(voir ici le résumé des épisodes précédents)
J’ai reçu ce matin une lettre de Free, une des parties assignées dans l’affaire Copwatch version 2.
Je précise qu’aucun autre fournisseur, ni aucun des plaignants, ni leurs avocats, n’ont à aucun moment tenté d’entrer en contact avec eu.org dans cette affaire.
Free a sollicité eu.org en application du principe de subsidiarité, proposant qu’eu.org invite Copwatch à mettre hors ligne son site https://copwatchnord-idf.eu.org/ ; et si nécessaire, suspende le domaine copwatchnord-idf.eu.org.
Cela permettrait d’éviter la mise en œuvre de filtrage brutal IP ou DNS au niveau national, en application du jugement, auquel réfléchissent en ce moment même les 6 fournisseurs d’accès assignés au procès.
Un filtrage à grande échelle n’est jamais une bonne solution, pour la liste suivante de raisons qui ne prétend aucunement être exhaustive.
Pour du filtrage IP :
- les inévitables surblocages qui en résultent : un site ou un ensemble de sites au lieu de quelques pages, un ensemble de services au lieu du service web seul, etc ;
- la lourdeur technique de mise en œuvre, avec intervention sur les routeurs des fournisseurs, ce qui n’est jamais anodin.
Pour du filtrage DNS :
- de même les surblocages qui en résultent : un site ou un ensemble de sites au lieu de quelques pages, un ensemble de services au lieu du web seul, etc ;
- la nécessité d’intervention sur les serveurs de résolution DNS des fournisseurs, ce qui n’est pas anodin non plus, et pas forcément possible car le plus souvent les logiciels DNS utilisés sur lesdits serveurs n’ont pas été conçus pour cela.
Et pour tout filtrage :
- son inefficacité relative, puisque les 6 fournisseurs concernés sont loin de représenter la totalité des accès à Internet en France ;
- comparativement, la grande facilité de contournement par mise en place de miroirs ;
- les risques de surblocage dans le temps, les règles de filtrage pouvant subsister des années après la disparition de la cause qui les a provoquées.

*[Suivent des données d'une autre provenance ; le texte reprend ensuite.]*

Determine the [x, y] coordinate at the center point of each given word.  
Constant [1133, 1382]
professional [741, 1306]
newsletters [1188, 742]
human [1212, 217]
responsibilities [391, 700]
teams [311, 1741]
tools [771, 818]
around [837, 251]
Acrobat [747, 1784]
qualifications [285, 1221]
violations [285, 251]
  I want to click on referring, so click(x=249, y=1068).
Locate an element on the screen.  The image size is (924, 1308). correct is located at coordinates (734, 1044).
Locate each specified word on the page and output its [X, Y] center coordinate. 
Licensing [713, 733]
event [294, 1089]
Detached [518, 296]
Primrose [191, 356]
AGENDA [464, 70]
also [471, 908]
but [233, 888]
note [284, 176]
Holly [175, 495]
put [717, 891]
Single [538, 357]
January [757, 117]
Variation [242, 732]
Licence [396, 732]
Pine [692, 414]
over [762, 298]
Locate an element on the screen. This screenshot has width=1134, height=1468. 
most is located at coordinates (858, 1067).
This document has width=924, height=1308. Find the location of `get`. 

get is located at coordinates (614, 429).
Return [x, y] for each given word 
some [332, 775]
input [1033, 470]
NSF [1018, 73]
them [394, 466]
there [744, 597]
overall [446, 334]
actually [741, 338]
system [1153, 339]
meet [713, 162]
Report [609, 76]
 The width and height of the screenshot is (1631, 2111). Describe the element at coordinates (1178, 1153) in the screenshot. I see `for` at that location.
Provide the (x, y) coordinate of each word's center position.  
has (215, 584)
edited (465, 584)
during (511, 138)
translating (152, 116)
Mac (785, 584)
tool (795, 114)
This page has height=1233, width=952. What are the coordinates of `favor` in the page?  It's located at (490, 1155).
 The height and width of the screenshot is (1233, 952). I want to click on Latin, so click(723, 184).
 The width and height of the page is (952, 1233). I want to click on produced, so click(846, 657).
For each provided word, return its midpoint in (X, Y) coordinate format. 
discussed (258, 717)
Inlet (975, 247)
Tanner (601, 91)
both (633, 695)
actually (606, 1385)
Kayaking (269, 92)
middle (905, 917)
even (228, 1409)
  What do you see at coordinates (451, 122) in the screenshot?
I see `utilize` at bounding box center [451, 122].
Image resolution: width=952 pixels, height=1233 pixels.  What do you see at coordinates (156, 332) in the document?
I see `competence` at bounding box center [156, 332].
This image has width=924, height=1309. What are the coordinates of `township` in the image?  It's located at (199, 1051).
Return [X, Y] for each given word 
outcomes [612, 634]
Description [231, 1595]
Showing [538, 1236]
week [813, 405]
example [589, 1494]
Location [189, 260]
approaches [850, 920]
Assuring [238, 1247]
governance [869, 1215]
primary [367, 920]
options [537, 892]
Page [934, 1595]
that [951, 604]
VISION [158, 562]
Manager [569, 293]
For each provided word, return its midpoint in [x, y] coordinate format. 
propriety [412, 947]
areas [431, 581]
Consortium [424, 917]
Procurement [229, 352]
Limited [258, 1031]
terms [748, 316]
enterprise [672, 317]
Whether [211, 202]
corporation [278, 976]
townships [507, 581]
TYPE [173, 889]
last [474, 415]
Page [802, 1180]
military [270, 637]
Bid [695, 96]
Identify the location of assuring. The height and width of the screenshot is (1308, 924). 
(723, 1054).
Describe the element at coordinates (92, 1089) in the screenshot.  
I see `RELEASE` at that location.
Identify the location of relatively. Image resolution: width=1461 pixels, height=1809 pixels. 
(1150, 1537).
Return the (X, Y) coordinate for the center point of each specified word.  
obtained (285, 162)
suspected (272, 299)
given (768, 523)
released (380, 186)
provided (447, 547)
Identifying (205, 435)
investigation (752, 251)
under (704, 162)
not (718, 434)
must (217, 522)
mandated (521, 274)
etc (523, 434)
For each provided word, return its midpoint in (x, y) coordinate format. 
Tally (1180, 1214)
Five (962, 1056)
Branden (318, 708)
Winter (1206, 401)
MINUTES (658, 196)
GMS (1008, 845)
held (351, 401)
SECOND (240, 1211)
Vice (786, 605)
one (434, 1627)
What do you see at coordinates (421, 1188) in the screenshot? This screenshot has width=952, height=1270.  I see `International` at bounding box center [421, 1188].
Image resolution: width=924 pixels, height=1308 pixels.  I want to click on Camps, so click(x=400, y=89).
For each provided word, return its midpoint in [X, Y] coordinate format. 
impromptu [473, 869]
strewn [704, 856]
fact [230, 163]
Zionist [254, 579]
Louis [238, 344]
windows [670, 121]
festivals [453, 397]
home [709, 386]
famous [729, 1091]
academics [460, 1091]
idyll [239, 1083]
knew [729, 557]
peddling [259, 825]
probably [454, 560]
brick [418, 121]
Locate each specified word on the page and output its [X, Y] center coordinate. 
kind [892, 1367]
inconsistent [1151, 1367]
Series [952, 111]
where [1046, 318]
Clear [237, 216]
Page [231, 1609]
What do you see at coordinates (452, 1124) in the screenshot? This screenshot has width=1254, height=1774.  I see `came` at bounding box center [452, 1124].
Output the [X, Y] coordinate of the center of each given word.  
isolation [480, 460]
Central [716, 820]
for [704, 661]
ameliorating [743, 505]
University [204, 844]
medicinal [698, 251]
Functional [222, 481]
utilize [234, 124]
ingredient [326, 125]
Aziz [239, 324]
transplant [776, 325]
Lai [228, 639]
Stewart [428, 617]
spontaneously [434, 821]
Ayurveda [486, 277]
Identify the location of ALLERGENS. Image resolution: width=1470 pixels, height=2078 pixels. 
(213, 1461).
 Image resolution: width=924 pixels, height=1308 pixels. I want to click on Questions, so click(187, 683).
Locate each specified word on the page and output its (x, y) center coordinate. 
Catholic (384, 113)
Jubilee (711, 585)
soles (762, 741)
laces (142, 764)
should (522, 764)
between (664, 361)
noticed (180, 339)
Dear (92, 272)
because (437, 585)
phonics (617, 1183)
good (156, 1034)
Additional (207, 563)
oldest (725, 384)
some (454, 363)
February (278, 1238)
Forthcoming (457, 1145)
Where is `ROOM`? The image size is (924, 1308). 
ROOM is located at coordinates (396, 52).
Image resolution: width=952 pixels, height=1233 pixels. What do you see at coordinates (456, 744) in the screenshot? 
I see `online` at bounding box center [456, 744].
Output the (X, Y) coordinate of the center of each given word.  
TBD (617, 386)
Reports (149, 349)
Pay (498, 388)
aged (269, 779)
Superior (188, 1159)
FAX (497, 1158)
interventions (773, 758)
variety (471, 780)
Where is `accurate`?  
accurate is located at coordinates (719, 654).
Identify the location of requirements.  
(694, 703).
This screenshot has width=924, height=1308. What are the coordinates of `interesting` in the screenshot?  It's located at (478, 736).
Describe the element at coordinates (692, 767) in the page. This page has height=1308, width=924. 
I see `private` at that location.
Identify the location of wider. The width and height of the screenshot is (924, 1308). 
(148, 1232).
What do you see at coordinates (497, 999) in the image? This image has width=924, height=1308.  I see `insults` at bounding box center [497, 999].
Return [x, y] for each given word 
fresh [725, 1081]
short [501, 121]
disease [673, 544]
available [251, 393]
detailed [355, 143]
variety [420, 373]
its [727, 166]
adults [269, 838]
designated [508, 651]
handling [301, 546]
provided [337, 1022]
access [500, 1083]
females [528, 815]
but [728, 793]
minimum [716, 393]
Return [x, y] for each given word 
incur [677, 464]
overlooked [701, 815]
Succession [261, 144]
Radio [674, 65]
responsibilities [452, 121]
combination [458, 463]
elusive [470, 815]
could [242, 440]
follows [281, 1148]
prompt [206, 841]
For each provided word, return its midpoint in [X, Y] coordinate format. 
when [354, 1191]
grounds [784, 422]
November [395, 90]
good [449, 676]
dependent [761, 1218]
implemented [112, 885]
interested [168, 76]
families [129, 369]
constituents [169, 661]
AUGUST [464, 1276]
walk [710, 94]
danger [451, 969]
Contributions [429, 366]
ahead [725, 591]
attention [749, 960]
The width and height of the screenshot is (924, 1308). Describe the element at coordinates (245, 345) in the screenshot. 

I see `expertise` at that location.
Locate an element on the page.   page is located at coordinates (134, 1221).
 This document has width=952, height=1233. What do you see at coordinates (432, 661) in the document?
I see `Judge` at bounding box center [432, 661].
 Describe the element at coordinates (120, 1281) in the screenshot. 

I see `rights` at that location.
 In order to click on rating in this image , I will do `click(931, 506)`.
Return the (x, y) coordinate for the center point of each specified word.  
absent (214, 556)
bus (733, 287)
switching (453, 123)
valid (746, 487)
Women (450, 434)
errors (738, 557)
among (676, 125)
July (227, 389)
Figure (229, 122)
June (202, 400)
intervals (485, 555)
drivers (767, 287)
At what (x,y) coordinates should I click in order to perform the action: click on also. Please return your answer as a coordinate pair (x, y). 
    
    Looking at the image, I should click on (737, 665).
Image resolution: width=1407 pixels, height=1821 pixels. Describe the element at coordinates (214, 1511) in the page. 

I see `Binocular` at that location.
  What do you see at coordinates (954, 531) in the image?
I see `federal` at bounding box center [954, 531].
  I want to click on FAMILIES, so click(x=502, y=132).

Et en l’occurrence, le filtrage DNS pourrait être d’autant plus brutal que certains des fournisseurs concernés ne seraient pas en mesure de le réaliser plus finement qu’au second niveau. C’est ainsi tout eu.org et ses 20.000 sous-domaines qui seraient bloqués en France, autrement dit un surblocage colossal. On frémit en imaginant ce qui se passerait si example.co.uk, example.co.jp ou exemple.asso.fr devaient être bloqués par DNS par des fournisseurs dans ces conditions, suite à une décision de justice.
On peut se poser aussi la question du recours qu’aurait eu.org si une telle mesure de surblocage était mise en place. Contre qui eu.org devrait-il se retourner ? eu.org devrait-il assigner chacun des fournisseurs filtreurs, et à quel titre : LCEN, entrave au fonctionnement d’un système automatisé… ?
On notera enfin qu’il s’agit d’une première depuis l’existence de eu.org, créé en 1996.
eu.org a donc transmis ce jour la demande à Copwatch.